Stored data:
-*-*-

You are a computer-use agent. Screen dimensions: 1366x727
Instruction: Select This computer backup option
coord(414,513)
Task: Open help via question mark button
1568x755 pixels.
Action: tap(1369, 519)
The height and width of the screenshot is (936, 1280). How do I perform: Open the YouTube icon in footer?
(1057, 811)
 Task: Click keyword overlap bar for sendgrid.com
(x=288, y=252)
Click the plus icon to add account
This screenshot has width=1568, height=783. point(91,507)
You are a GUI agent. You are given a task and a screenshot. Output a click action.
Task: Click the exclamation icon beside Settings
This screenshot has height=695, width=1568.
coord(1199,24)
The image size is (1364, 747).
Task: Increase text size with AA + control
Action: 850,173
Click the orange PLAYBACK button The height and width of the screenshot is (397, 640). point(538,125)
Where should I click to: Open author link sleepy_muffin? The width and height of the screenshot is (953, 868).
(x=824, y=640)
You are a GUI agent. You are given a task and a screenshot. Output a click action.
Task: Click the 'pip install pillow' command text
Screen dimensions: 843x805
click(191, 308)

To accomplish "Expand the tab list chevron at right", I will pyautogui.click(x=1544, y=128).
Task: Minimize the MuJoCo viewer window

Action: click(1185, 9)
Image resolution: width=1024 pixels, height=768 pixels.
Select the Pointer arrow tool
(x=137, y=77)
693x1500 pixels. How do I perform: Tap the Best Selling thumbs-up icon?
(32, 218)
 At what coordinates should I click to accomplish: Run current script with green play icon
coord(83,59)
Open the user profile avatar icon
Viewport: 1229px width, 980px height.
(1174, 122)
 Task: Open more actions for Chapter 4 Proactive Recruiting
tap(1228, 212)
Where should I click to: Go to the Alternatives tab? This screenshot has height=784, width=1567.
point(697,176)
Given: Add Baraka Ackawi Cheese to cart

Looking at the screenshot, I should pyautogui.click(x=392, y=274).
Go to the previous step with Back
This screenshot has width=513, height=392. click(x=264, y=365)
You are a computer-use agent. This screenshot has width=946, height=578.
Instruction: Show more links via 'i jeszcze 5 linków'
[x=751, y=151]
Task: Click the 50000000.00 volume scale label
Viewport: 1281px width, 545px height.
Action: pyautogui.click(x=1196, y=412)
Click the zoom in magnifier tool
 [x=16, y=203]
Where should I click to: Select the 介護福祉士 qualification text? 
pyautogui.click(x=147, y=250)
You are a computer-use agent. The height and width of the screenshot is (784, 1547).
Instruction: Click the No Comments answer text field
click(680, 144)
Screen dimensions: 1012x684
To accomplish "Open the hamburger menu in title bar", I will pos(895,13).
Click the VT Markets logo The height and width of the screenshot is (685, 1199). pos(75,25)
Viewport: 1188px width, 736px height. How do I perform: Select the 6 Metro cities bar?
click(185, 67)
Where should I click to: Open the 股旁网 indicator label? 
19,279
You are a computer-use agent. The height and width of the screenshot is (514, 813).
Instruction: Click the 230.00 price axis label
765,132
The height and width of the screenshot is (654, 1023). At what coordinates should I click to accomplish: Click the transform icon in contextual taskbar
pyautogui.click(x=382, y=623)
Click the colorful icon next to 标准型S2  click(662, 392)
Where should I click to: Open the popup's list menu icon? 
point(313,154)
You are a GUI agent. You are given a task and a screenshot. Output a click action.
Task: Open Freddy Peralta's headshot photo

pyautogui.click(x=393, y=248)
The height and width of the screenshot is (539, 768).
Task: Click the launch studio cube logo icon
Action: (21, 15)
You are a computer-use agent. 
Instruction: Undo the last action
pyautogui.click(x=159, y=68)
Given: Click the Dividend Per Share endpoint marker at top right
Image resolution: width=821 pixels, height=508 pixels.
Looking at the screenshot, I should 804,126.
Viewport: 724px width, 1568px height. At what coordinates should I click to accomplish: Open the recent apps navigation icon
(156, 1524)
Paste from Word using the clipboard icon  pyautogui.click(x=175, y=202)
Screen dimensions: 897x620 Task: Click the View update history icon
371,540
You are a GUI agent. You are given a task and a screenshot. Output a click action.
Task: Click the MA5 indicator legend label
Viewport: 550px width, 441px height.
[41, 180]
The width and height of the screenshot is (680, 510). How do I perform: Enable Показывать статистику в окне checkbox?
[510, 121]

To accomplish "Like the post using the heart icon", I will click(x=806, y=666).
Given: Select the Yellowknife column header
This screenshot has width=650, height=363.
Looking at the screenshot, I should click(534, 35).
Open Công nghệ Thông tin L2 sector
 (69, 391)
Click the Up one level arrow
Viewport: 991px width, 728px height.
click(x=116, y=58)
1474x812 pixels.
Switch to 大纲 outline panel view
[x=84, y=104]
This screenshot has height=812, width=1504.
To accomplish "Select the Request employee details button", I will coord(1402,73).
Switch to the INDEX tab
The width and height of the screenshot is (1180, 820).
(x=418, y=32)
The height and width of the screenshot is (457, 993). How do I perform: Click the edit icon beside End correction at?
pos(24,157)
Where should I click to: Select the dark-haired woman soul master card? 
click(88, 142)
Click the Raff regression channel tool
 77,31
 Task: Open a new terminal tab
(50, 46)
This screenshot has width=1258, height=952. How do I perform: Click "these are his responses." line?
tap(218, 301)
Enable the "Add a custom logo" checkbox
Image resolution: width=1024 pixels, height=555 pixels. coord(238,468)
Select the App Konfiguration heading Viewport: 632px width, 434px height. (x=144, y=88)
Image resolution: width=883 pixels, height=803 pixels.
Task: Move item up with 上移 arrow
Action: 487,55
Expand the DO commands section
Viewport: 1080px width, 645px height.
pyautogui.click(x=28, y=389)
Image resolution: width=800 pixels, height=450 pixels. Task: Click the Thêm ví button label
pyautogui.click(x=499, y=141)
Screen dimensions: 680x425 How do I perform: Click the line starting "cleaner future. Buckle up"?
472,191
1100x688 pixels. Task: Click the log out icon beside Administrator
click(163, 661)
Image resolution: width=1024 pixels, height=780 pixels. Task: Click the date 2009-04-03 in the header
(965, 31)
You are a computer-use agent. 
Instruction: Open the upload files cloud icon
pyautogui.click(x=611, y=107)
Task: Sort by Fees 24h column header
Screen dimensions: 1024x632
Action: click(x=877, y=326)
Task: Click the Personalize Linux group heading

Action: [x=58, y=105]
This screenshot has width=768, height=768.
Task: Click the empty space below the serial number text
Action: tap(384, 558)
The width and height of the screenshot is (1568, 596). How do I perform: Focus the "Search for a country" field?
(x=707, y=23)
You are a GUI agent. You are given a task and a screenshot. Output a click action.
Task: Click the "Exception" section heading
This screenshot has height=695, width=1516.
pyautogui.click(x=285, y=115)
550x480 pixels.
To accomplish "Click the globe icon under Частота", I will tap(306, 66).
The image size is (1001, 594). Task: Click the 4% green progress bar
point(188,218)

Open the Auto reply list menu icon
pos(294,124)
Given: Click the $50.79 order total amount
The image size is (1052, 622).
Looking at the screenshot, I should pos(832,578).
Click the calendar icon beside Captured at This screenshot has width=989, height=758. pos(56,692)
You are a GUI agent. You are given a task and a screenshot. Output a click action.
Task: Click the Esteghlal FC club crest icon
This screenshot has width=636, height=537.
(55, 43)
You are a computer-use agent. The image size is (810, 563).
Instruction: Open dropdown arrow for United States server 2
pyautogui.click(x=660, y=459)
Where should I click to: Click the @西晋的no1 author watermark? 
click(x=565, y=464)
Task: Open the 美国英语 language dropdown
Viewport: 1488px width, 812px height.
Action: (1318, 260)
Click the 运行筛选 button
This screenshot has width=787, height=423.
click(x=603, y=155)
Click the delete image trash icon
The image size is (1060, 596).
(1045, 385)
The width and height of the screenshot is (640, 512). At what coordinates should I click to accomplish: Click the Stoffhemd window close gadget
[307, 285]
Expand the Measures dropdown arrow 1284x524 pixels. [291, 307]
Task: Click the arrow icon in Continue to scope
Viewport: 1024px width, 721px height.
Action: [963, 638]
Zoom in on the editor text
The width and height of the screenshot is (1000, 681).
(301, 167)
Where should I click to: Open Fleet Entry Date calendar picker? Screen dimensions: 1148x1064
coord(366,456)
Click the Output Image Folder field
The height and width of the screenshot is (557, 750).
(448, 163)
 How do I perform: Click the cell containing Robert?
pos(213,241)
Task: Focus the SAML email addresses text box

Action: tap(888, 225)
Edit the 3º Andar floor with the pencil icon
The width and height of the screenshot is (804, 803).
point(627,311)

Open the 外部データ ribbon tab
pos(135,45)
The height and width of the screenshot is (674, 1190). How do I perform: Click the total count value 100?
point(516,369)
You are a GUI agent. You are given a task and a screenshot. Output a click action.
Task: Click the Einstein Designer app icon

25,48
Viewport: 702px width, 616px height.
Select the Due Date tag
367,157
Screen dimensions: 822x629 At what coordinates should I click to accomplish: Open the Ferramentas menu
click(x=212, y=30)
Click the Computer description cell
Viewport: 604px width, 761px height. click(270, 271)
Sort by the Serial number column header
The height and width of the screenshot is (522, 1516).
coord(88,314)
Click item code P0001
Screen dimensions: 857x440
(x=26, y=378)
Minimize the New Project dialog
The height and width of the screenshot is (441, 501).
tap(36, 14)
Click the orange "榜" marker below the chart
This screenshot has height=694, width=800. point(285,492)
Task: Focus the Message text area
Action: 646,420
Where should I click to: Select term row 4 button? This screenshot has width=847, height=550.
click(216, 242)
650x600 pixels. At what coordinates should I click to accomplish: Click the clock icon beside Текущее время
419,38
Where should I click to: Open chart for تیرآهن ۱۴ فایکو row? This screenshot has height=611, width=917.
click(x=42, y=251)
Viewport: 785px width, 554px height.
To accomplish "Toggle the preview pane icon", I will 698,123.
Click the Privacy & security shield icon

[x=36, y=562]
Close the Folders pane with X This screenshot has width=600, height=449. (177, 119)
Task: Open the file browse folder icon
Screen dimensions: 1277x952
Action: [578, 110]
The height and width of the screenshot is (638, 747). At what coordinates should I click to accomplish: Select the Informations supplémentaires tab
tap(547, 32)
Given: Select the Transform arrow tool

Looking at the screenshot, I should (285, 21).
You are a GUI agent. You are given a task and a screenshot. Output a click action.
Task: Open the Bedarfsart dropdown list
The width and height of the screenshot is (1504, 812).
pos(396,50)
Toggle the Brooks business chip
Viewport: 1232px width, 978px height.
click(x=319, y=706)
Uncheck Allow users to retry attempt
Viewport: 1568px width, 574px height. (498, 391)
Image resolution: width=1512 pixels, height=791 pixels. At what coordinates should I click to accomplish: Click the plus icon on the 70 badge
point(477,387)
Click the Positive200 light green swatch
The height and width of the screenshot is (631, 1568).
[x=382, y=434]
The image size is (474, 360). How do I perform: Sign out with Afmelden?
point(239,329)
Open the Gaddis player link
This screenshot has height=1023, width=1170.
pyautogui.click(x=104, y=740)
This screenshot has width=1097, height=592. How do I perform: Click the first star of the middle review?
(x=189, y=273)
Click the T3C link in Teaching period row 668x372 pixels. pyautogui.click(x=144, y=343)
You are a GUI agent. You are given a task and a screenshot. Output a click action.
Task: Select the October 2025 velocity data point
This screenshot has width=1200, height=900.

-*-*-

# What is needed:
In the records above, return precisely the line containing "Uncheck Allow users to retry attempt" and each line that comes after it, up to the final one.

# Task output:
Uncheck Allow users to retry attempt
Viewport: 1568px width, 574px height. (498, 391)
Image resolution: width=1512 pixels, height=791 pixels. At what coordinates should I click to accomplish: Click the plus icon on the 70 badge
point(477,387)
Click the Positive200 light green swatch
The height and width of the screenshot is (631, 1568).
[x=382, y=434]
The image size is (474, 360). How do I perform: Sign out with Afmelden?
point(239,329)
Open the Gaddis player link
This screenshot has height=1023, width=1170.
pyautogui.click(x=104, y=740)
This screenshot has width=1097, height=592. How do I perform: Click the first star of the middle review?
(x=189, y=273)
Click the T3C link in Teaching period row 668x372 pixels. pyautogui.click(x=144, y=343)
You are a GUI agent. You are given a task and a screenshot. Output a click action.
Task: Select the October 2025 velocity data point
This screenshot has width=1200, height=900.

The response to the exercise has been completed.